TESTO DI LETTURA:
★ ★ ★ ★ ★

La chiesetta aggrappata alla roccia

A un passo da Rovereto, in cima a una scalinata di più di 100 gradini, l'eremo di San Colombano è un'architettura sorprendente, a strapiombo sulla stretta valle rocciosa del torrente Leno di Vallarsa.

Questa favolosa ciliegina sulla torta, l'Eremo di San Colombano è lì poco distante da Rovereto, città dei musei, nel comune di Trambileno, sulla statale per Vicenza, ormai da più di un millennio. Per sorprenderci come un tesoro nascosto, che all'improvviso si rivela ai nostri occhi.

Sotto un tetto di roccia

Già, perché anche se è facile da raggiungere – basta infatti una breve deviazione in auto dalla statale per arrivare allo spiazzo dove lasciare l'auto e procedere a piedi lungo un breve sentiero – a guardarla da valle questa semplice chiesetta dal campanile a cuspide appare proprio come una scultura scolpita nella roccia, in bilico su uno strapiombo di circa 120 metri.

★ ★ ★ ★ ★

DATI REGISTRATI:
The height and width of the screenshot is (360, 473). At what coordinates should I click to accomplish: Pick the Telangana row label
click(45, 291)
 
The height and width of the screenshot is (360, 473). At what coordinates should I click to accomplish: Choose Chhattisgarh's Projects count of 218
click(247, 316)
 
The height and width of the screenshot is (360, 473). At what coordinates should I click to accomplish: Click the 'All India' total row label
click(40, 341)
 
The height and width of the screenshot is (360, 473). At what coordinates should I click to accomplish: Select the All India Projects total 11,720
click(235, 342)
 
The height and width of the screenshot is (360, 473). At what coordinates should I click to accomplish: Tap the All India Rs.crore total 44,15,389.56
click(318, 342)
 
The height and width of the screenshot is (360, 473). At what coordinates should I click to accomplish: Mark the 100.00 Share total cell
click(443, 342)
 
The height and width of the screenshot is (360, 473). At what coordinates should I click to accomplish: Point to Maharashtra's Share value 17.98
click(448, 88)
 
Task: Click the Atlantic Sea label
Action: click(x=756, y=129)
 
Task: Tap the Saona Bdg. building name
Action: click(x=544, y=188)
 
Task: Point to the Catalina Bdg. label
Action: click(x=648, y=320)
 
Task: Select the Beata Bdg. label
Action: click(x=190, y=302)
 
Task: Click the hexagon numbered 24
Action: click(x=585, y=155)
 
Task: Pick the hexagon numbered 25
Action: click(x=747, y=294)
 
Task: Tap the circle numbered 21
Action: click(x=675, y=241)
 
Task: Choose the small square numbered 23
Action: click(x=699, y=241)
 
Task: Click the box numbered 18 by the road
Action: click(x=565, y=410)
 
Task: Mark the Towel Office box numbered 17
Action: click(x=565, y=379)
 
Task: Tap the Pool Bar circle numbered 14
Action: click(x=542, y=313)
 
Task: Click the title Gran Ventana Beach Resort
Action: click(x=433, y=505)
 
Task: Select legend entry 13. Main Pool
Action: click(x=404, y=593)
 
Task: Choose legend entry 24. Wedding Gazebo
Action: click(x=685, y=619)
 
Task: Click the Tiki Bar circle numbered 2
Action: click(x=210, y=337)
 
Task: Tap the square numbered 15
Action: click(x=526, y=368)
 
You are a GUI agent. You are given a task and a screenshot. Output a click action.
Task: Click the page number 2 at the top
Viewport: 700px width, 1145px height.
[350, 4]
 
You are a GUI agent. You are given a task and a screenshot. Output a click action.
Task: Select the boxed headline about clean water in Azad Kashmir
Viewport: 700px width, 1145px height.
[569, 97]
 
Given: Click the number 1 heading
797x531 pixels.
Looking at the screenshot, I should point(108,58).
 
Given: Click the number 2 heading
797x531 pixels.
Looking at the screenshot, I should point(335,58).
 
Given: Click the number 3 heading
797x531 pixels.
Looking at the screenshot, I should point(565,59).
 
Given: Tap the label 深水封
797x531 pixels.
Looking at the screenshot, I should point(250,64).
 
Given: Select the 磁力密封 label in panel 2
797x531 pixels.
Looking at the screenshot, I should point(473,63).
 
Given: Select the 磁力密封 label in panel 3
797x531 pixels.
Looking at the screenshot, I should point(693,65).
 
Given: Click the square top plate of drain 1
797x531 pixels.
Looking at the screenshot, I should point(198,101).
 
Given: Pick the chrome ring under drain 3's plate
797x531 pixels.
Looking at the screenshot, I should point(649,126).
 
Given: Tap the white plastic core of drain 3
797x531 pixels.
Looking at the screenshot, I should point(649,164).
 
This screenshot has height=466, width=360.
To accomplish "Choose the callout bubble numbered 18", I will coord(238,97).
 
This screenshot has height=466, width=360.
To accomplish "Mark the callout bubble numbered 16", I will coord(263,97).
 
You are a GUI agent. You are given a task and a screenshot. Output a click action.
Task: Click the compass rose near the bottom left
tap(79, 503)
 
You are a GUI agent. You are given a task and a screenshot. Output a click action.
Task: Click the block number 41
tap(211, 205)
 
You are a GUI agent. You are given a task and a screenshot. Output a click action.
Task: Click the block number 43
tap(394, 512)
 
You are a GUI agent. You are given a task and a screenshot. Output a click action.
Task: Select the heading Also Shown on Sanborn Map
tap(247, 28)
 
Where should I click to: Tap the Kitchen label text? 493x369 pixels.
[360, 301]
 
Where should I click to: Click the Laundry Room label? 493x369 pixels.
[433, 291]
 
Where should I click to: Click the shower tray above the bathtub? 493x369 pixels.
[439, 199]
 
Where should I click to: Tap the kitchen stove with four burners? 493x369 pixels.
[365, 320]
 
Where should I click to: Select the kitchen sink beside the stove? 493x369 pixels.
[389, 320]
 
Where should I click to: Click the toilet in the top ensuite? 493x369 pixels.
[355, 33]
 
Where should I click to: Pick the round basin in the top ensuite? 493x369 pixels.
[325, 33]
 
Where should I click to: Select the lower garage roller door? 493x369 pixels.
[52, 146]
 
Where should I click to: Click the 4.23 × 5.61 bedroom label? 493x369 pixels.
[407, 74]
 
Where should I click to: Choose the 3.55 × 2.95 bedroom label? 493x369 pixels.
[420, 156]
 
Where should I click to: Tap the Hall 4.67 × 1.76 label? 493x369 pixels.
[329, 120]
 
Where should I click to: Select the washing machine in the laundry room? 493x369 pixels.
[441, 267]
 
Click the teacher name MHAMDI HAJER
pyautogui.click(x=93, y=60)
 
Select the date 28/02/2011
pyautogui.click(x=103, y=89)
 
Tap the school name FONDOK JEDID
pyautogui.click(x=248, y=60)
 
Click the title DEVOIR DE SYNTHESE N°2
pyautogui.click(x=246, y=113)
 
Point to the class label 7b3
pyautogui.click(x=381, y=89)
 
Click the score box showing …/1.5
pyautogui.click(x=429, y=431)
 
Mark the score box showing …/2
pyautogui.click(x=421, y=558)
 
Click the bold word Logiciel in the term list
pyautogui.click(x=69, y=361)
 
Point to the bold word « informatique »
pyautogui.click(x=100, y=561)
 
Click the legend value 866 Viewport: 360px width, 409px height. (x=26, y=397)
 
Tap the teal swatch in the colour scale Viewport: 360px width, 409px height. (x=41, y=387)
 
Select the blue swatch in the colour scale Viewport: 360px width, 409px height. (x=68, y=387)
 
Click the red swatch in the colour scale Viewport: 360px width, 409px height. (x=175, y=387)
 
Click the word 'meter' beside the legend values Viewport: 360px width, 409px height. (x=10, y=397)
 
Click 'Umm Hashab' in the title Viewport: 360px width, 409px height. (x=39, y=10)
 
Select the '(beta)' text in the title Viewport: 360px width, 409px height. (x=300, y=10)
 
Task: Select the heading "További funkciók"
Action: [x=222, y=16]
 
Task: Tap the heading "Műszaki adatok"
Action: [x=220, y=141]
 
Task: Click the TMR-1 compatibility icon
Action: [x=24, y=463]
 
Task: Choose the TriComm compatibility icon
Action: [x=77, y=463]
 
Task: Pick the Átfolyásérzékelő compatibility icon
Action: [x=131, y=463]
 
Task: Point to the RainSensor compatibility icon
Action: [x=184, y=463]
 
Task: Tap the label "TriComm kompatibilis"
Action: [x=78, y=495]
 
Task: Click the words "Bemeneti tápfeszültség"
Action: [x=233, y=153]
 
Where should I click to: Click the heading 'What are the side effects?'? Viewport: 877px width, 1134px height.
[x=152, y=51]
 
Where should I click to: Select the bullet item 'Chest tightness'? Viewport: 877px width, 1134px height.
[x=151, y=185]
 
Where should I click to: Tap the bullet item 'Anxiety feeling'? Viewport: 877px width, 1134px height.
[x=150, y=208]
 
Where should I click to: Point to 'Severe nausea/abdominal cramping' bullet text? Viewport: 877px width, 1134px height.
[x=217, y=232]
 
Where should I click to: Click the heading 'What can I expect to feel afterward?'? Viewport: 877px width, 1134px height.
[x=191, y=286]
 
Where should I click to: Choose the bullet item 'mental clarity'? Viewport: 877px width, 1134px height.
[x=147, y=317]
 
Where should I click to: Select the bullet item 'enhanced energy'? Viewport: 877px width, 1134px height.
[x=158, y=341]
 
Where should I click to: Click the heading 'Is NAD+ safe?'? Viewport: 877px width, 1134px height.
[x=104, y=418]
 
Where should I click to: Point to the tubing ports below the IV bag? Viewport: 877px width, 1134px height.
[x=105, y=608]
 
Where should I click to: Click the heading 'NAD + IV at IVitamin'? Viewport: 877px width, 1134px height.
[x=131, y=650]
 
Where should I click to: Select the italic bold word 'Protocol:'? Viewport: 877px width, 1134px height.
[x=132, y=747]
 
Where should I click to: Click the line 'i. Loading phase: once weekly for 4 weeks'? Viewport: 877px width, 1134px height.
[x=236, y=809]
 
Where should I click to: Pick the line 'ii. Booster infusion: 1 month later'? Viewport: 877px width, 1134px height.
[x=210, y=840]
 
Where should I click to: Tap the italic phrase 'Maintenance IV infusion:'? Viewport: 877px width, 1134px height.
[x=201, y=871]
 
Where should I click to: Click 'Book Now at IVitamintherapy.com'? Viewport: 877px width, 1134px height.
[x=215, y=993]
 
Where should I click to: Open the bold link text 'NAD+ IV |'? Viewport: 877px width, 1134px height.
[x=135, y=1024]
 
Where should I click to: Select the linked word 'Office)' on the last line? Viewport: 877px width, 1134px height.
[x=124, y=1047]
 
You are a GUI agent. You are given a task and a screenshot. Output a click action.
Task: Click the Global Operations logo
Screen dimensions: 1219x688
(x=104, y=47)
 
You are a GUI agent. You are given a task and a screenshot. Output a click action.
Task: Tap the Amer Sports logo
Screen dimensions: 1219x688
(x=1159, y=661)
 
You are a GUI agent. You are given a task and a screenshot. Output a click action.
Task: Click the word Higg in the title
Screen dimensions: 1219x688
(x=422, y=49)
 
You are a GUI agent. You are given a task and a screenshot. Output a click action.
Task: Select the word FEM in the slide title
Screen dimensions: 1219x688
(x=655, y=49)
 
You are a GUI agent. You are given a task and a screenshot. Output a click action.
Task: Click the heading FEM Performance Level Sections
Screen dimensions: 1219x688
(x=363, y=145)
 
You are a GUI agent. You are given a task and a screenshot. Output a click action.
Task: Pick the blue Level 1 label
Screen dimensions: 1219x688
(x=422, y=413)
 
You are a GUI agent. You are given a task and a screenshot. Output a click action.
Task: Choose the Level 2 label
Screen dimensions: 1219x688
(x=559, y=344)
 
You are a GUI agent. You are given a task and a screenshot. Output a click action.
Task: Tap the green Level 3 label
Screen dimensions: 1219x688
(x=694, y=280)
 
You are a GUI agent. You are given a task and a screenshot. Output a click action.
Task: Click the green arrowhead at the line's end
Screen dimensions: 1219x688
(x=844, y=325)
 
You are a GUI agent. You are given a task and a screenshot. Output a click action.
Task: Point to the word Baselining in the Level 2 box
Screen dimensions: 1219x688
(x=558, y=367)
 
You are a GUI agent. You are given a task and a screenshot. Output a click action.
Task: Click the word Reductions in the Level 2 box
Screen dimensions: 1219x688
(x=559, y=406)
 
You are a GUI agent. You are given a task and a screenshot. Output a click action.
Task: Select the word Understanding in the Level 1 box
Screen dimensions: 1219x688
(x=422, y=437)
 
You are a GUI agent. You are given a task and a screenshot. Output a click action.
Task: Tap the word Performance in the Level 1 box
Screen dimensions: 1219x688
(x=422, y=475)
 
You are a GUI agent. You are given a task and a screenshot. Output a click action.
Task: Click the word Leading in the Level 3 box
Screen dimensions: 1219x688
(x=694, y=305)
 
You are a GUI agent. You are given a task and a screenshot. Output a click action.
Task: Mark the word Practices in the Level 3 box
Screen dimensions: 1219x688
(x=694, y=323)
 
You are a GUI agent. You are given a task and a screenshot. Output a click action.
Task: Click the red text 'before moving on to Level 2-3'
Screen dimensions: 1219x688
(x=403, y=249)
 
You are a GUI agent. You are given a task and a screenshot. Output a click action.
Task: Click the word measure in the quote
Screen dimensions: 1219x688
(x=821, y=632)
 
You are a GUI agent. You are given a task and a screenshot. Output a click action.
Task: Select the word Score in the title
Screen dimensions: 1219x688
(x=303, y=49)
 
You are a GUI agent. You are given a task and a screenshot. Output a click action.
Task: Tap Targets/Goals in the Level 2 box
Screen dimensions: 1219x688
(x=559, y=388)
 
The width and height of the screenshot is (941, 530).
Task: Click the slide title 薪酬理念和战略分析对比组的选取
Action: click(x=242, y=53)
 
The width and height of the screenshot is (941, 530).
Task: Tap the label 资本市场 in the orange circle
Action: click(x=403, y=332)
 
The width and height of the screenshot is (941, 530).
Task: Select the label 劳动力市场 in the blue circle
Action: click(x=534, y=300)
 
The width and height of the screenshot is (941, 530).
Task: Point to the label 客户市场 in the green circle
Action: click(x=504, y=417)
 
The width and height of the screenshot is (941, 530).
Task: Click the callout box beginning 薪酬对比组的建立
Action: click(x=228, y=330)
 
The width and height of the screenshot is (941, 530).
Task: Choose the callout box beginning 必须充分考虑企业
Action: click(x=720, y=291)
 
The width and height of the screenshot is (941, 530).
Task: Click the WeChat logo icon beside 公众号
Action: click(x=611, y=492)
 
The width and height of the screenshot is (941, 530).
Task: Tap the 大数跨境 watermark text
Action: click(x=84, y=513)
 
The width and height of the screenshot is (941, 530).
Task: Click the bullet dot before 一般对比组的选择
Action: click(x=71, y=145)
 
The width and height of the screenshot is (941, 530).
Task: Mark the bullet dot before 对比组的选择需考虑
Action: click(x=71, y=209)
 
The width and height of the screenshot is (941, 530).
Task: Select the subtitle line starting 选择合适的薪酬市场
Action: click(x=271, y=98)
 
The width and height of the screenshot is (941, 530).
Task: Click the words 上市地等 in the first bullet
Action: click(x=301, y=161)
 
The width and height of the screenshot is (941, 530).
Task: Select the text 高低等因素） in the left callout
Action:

★ ★ ★ ★ ★

CONSEGNA 1: Riproduca senza modifiche il brano del testo sull'eremo di San Colombano compreso tra "La chiesetta aggrappata" e "ai nostri occhi.", estremi inclusi.
CONSEGNA 2: Secondo il testo sull'eremo di San Colombano, quanto misura all'incirca lo strapiombo su cui è in bilico la chiesetta?
CONSEGNA 3: Riformuli in modo più conciso il paragrafo del testo sull'eremo di San Colombano che inizia con "Già, perché anche se è facile da raggiungere", conservandone le informazioni principali.

SOLUZIONE DELL'ESERCIZIO 1:
La chiesetta aggrappata alla roccia

A un passo da Rovereto, in cima a una scalinata di più di 100 gradini, l'eremo di San Colombano è un'architettura sorprendente, a strapiombo sulla stretta valle rocciosa del torrente Leno di Vallarsa.

Questa favolosa ciliegina sulla torta, l'Eremo di San Colombano è lì poco distante da Rovereto, città dei musei, nel comune di Trambileno, sulla statale per Vicenza, ormai da più di un millennio. Per sorprenderci come un tesoro nascosto, che all'improvviso si rivela ai nostri occhi.

SOLUZIONE DELL'ESERCIZIO 2: Circa 120 metri.

SOLUZIONE DELL'ESERCIZIO 3: L'eremo è facile da raggiungere. Dalla statale basta una breve deviazione in auto fino a uno spiazzo. Da lì si prosegue a piedi lungo un breve sentiero. Vista da valle, la semplice chiesetta con il campanile a cuspide sembra una scultura scolpita nella roccia, in bilico su uno strapiombo di circa 120 metri.